The solution was first endorsed by the Palestine Liberation Organization in 1988 alongside its recognition of the state of Israel; in 2002, Republican President George W. Bush declared that the creation of a Palestinian state was official U.S. policy. Since then, the two-state solution has enjoyed bipartisan support, with President Obama picking up where Bush left off in using negotiations to pressure Israel to withdraw from Palestinian territories.
In the Trump era, that support appears to have ended. Palestinian statehood was dropped from the Republican National Committee’s 2016 presidential platform, and the president’s remarks Wednesday indicate that the United States would support a “peace” that does not include Palestinian independence from occupation — as if such a thing were possible.
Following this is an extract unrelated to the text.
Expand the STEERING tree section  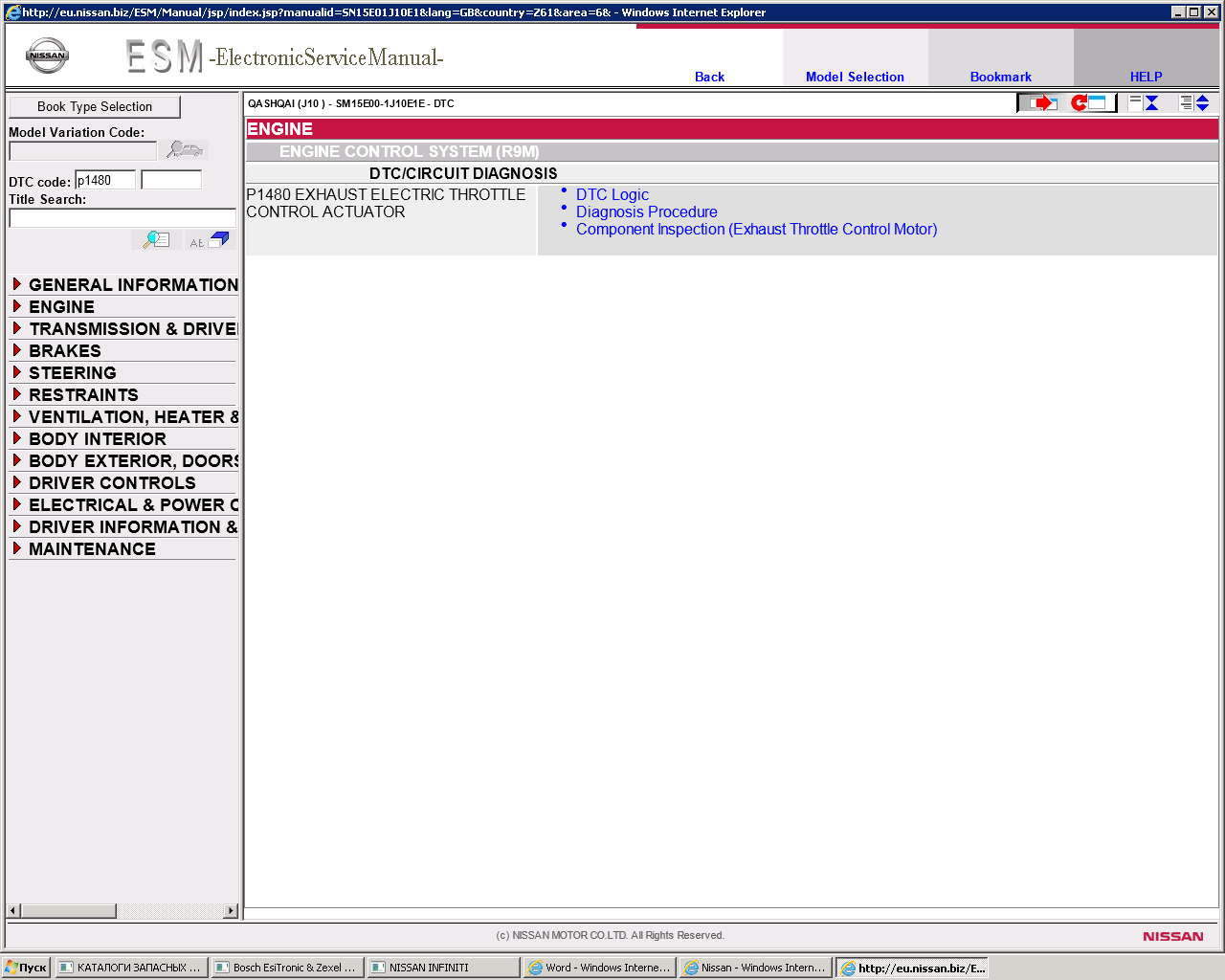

It also puts the U.S. government at odds with most of the world — such as the 138 countries who voted at the United Nations in 2012 to grant Palestine non-member observer state status.
Asked about his views on Palestinian statehood, Netanyahu joked that “if you asked five Israelis” what two states would look like, “you’d get 12 different answers.”
He then insisted that he doesn’t want to deal with “labels” but rather “substance” — and that “in any peace agreement Israel must retain the overriding security control over the entire area west of the Jordan River.” This would effectively preclude withdrawing Israeli military from the occupied West Bank — and thus preclude any meaningful two-state solution.
His right-wing Likud Party has long formally opposed Palestinian statehood as a part of its platform. But during the Obama era, the Prime Minister claimed to support such a state as part of a comprehensive peace deal.
That claim was undermined by Israeli action. Under Netanyahu, the government of Israel allowed the settler population to grow by over 100,000. The pretense was gone during his 2015 re-election campaign, when he vowed that there would be no Palestinian state under his watch.
With the election of Trump he may finally have a president who agrees. “There is no greater supporter of the Jewish people and the Jewish state than President Donald Trump. I think we should put that to rest,” Netanyahu said, ending the press conference.
But if Trump cares about peace, he may do well to listen to the words of his own secretary of defense, Jim Mattis. In 2013, Mattis, who had just recently retired, told attendees at the Aspen Security Forum that the failure to achieve Palestinian statehood would lead to an Israeli state where a minority Jewish population governed a Palestinian population that lacked full rights.
“If I’m in Jerusalem and I put 500 Jewish settlers out here to the east and there’s 10,000 Arab settlers in here, if we draw the border to include them, either it ceases to be a Jewish state or you say the Arabs don’t get to vote — apartheid,” he said. He concluded: “That didn’t work too well the last time I saw that practiced in a county.”